EXERCISE —
Lay out the records from the line containing "You are a computer-use" through the end of the records as a Markdown table with the columns Number and Record line, one row per line, with blank lines skipped and pictures left out.

DATASET ROWS —
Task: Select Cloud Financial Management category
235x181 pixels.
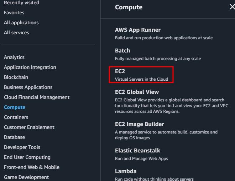Action: [37, 97]
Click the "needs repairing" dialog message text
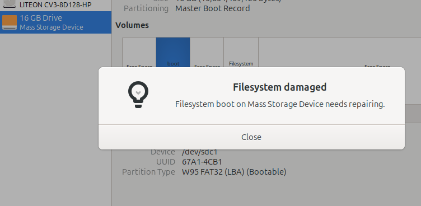The height and width of the screenshot is (206, 421). (280, 104)
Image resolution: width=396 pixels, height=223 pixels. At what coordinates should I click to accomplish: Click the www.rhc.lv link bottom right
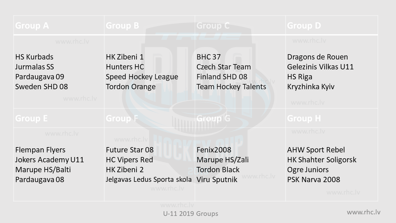(x=364, y=212)
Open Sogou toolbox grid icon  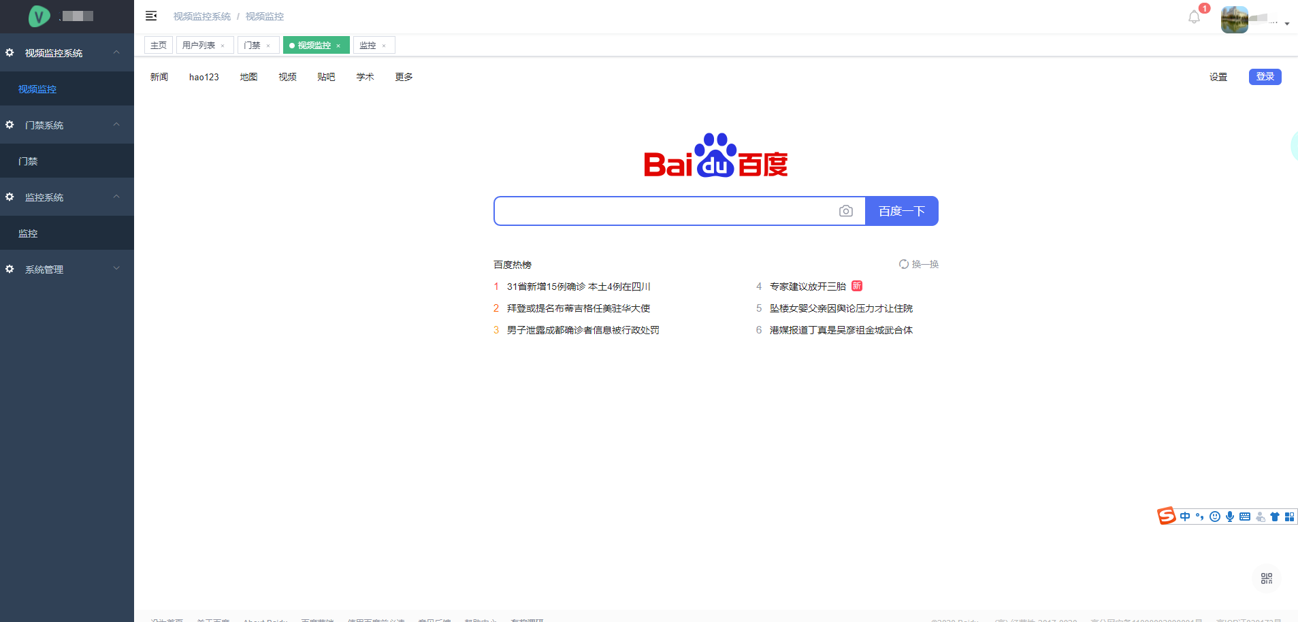click(x=1288, y=516)
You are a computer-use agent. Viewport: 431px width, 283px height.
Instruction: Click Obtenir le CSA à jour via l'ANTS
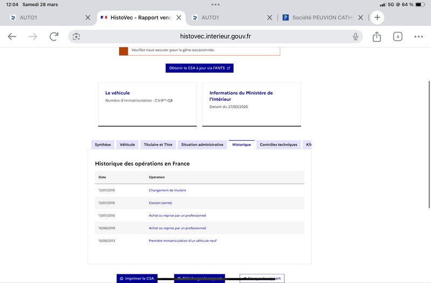(199, 68)
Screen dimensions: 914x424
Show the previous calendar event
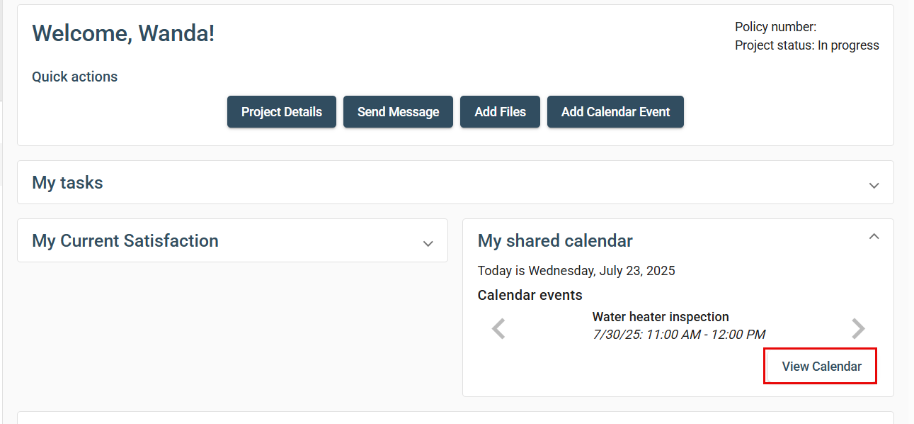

SOLUTION FOR THIS EXERCISE —
| Number | Record line |
|---|---|
| 1 | You are a computer-use agent. Viewport: 431px width, 283px height. |
| 2 | Instruction: Click Obtenir le CSA à jour via l'ANTS |
| 3 | (199, 68) |
| 4 | Screen dimensions: 914x424 |
| 5 | Show the previous calendar event |